Ah. That was better. So she was not entirely without resources.

“What’s with the slut red lipstick?” he asked.

“Oh. That.” She hesitated. “I, ah, stole it. From Diana.”

“And Diana is…?” His voice went soft, almost menacing.

“Mathes’s mistress,” she admitted. “The woman I’ve been tailing.”

The quality of his silence deepened. It was like the moment of inevitability after the fuse is lit, but before the explosion.

Becca rushed on, trying to keep her shaking voice light. “I think the color is a little extreme, but it’s growing on me. Do you like it?”

“Don’t know,” he said slowly. “It makes me want to fuck you hard, up against the wall. Was that your intention when you put it on?”
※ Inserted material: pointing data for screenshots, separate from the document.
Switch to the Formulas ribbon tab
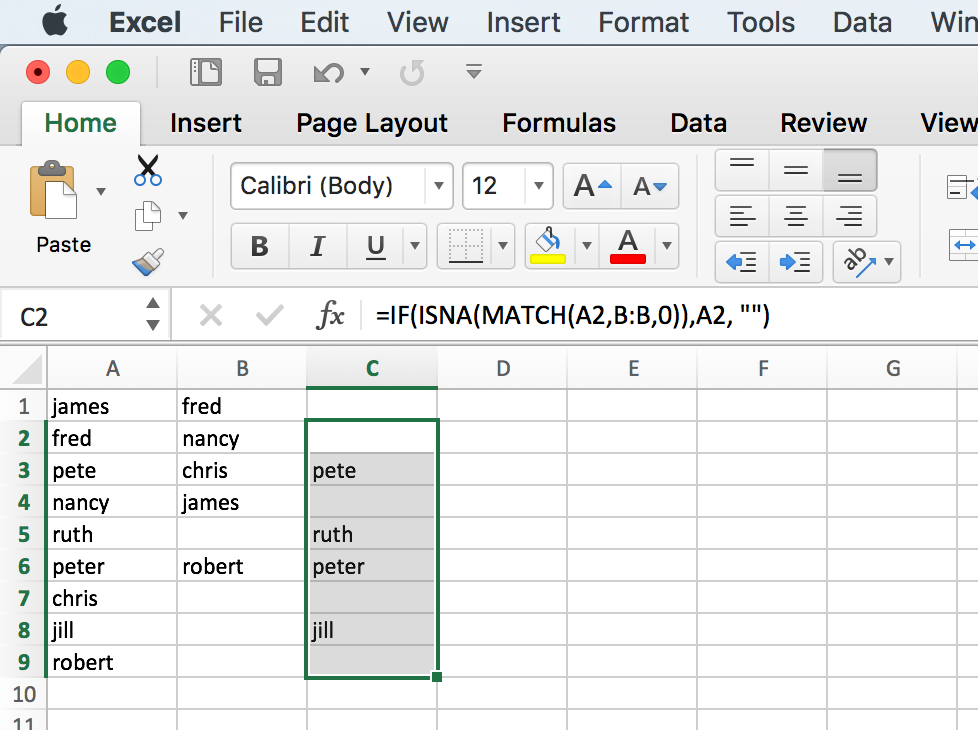978x730 pixels. click(559, 123)
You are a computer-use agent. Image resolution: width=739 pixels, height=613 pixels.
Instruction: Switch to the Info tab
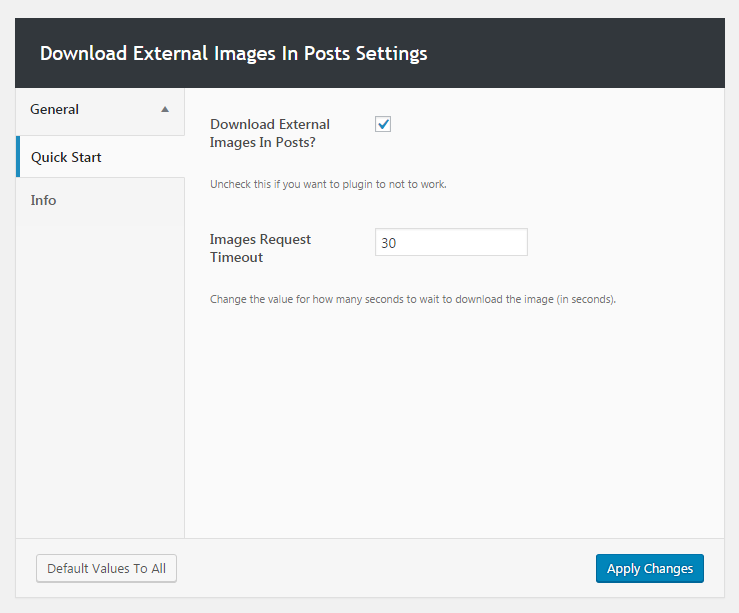[x=44, y=200]
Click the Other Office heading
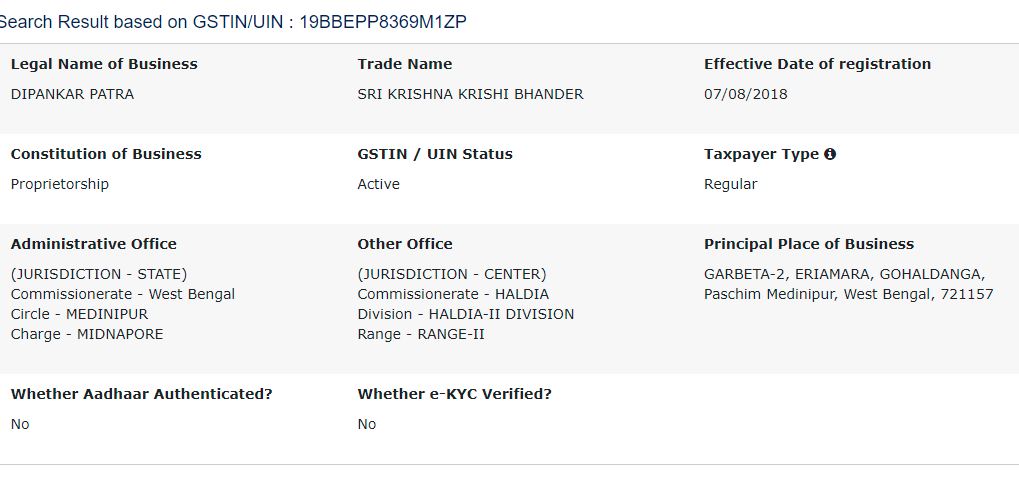 click(404, 244)
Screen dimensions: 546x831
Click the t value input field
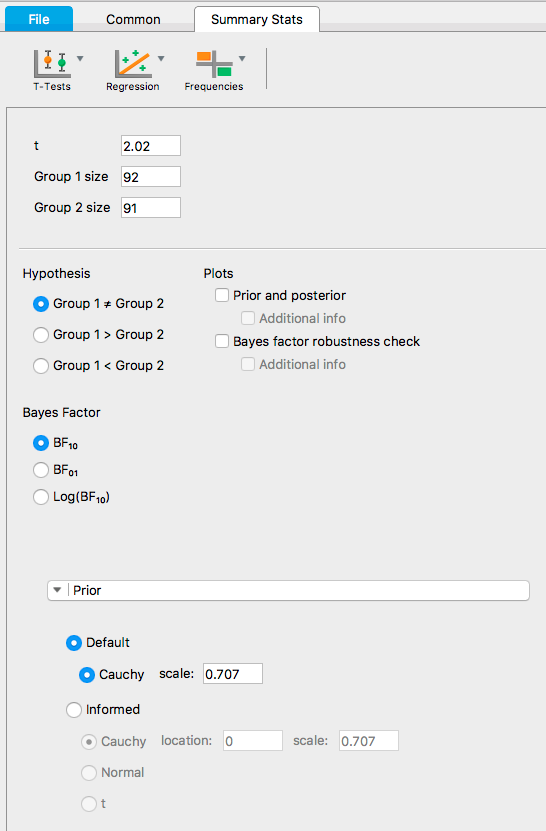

She blinked, nonplussed. “Ah…maybe we’re getting a little ahead of ourselves in the agenda for the evening,” she murmured. “Don’t you want to be debriefed? Is that the right word?”

“Yeah. Debrief me.” He jerked his chin. “Get the fuck on with it. I want to move right along to the other part of the evening’s agenda. I’ve got big plans for you, babe. Big, big plans.”

She shivered at the implied threat in his low voice. “Stop trying to intimidate me, Nick. I do not appreciate it.”